As this is beyond the scope of this patch set, I can either drop this patch
entirely (it's not required for sleepable tracepoints), or keep it as an
intermediate cleanup step. Removing rcuidle tracepoints entirely is beyond
the effort Michael and I can undertake now.
=============================
WARNING: suspicious RCU usage
5.9.1+ #72 Not tainted
-----------------------------
=============================
./include/trace/events/preemptirq.h:42 suspicious rcu_dereference_check() usage!
WARNING: suspicious RCU usage
other info that might help us debug this:
rcu_scheduler_active = 1, debug_locks = 1
5.9.1+ #72 Not tainted
RCU used illegally from extended quiescent state!
no locks held by swapper/0/0.
-----------------------------
./include/trace/events/preemptirq.h:38 suspicious rcu_dereference_check() usage!
stack backtrace:
CPU: 0 PID: 0 Comm: swapper/0 Not tainted 5.9.1+ #72
other info that might help us debug this:
rcu_scheduler_active = 1, debug_locks = 1
Hardware name: QEMU Standard PC (i440FX + PIIX, 1996), BIOS Bochs 01/01/2011
Call Trace:
RCU used illegally from extended quiescent state!
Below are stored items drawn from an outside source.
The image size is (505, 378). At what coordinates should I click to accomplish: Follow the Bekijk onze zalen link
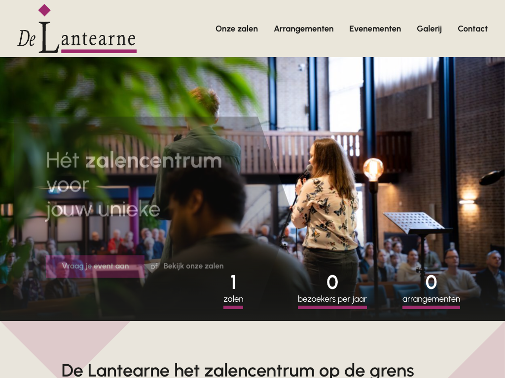pos(193,266)
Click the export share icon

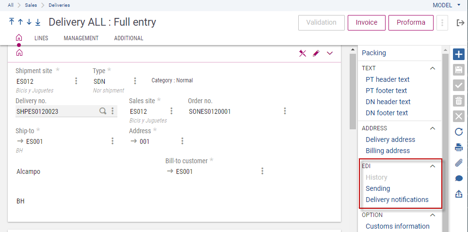(x=458, y=194)
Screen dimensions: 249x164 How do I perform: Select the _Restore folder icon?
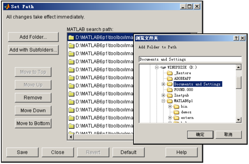click(x=169, y=73)
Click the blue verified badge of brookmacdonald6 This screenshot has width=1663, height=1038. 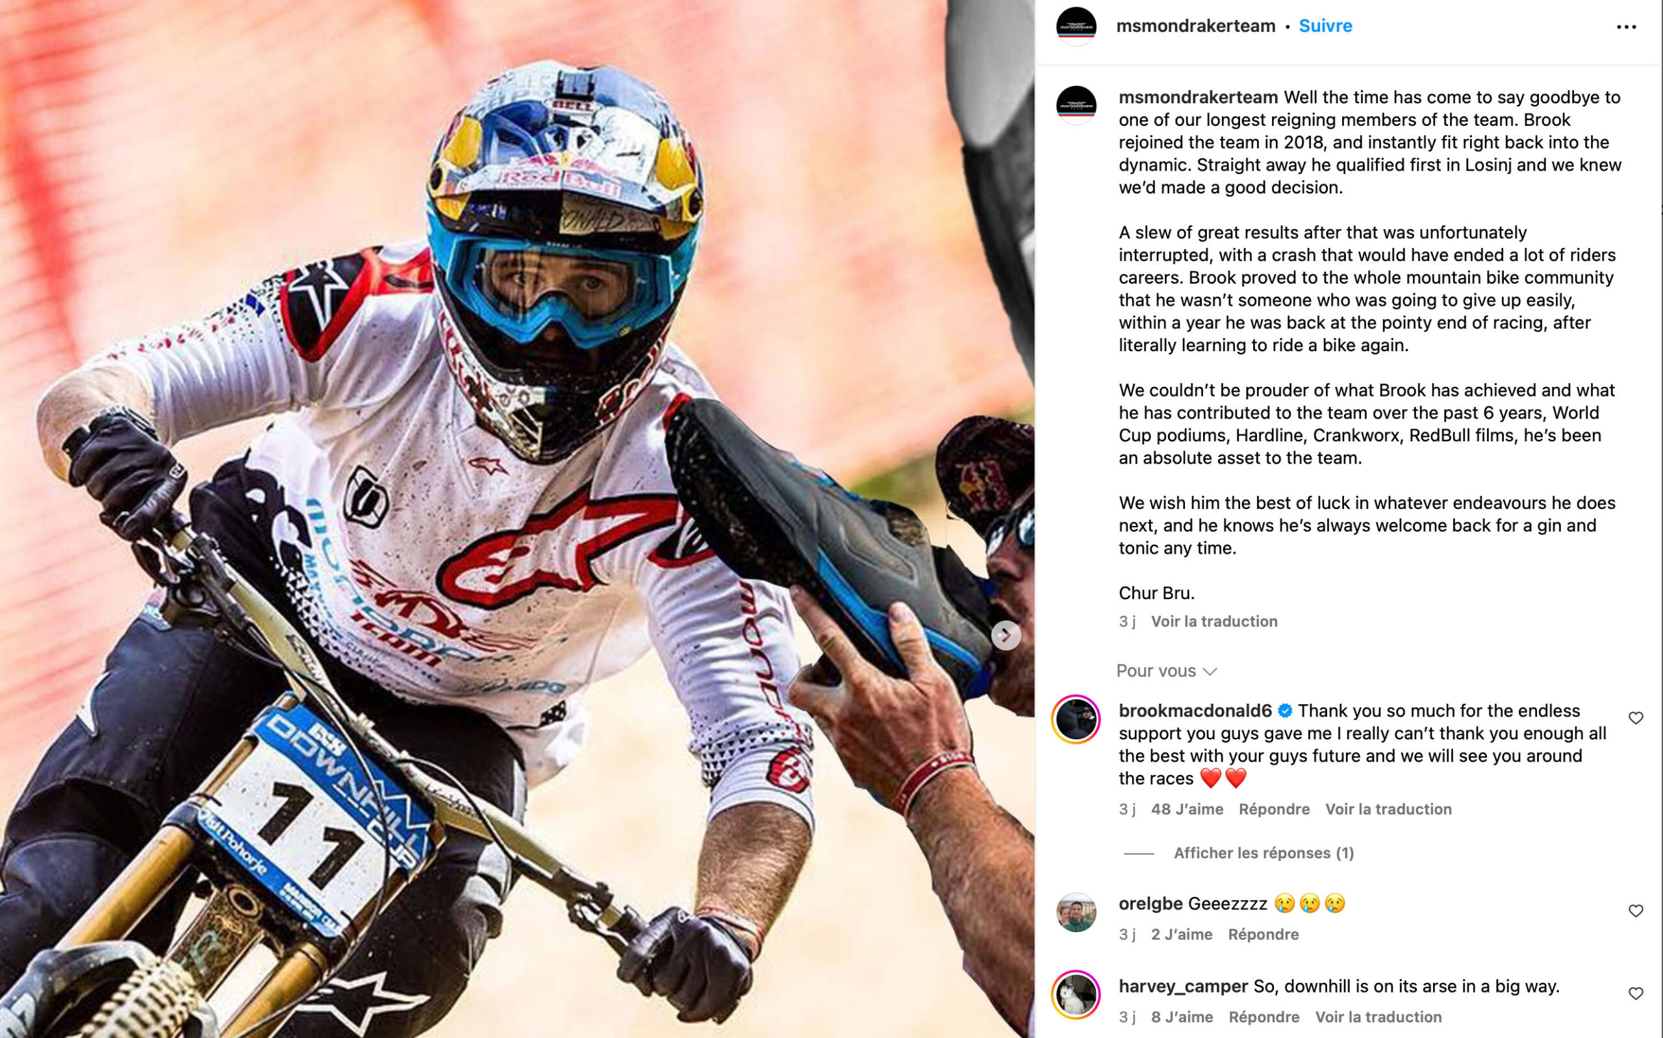[x=1285, y=711]
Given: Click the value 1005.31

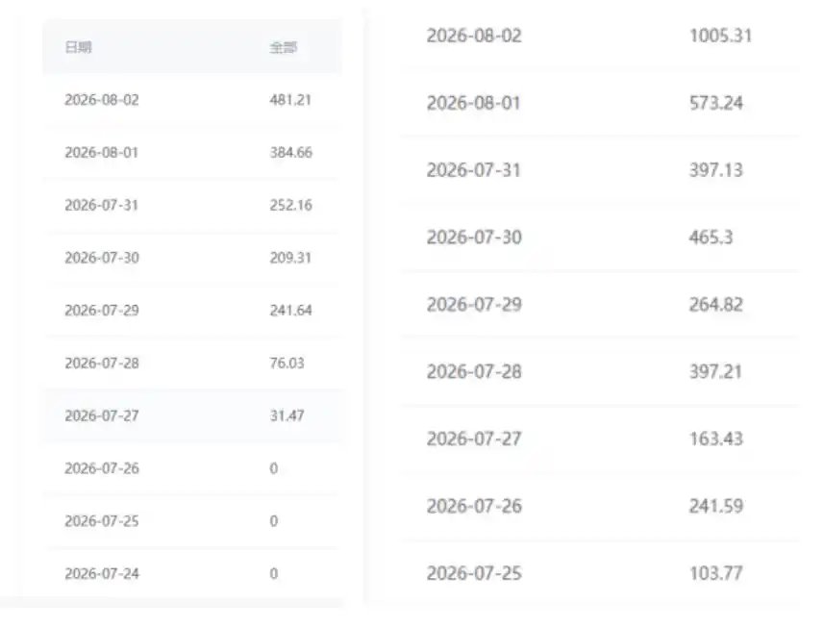Looking at the screenshot, I should coord(721,36).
no locks held by swapper/1/0.
dump_stack+0x8d/0xbb
stack backtrace:
? default_idle+0xa/0x20
trace_hardirqs_on+0xed/0xf0
default_idle+0xa/0x20
default_idle_call+0x4f/0x1e0
do_idle+0x1ef/0x2c0
cpu_startup_entry+0x19/0x20
start_kernel+0x578/0x59d
secondary_startup_64+0xa4/0xb0
CPU: 1 PID: 0 Comm: swapper/1 Not tainted 5.9.1+ #72
=============================
WARNING: suspicious RCU usage
5.9.1+ #72 Not tainted
-----------------------------
./include/trace/events/lock.h:37 suspicious rcu_dereference_check() usage!
other info that might help us debug this:
rcu_scheduler_active = 1, debug_locks = 1
RCU used illegally from extended quiescent state!
no locks held by swapper/0/0.
stack backtrace:
CPU: 0 PID: 0 Comm: swapper/0 Not tainted 5.9.1+ #72
Hardware name: QEMU Standard PC (i440FX + PIIX, 1996), BIOS Bochs 01/01/2011
Call Trace:
dump_stack+0x8d/0xbb
lock_acquire+0x346/0x3b0
? __lock_acquire+0x2e7/0x1da0
_raw_spin_lock+0x2c/0x40
? vprintk_emit+0x9f/0x410
vprintk_emit+0x9f/0x410
printk+0x52/0x6e
lockdep_rcu_suspicious+0x1b/0xe0
? default_idle+0xa/0x20
trace_hardirqs_on+0xed/0xf0
default_idle+0xa/0x20
default_idle_call+0x4f/0x1e0
do_idle+0x1ef/0x2c0
cpu_startup_entry+0x19/0x20
start_kernel+0x578/0x59d
secondary_startup_64+0xa4/0xb0
=============================
WARNING: suspicious RCU usage
5.9.1+ #72 Not tainted
-----------------------------
./include/trace/events/lock.h:63 suspicious rcu_dereference_check() usage!
other info that might help us debug this:
rcu_scheduler_active = 1, debug_locks = 1
RCU used illegally from extended quiescent state!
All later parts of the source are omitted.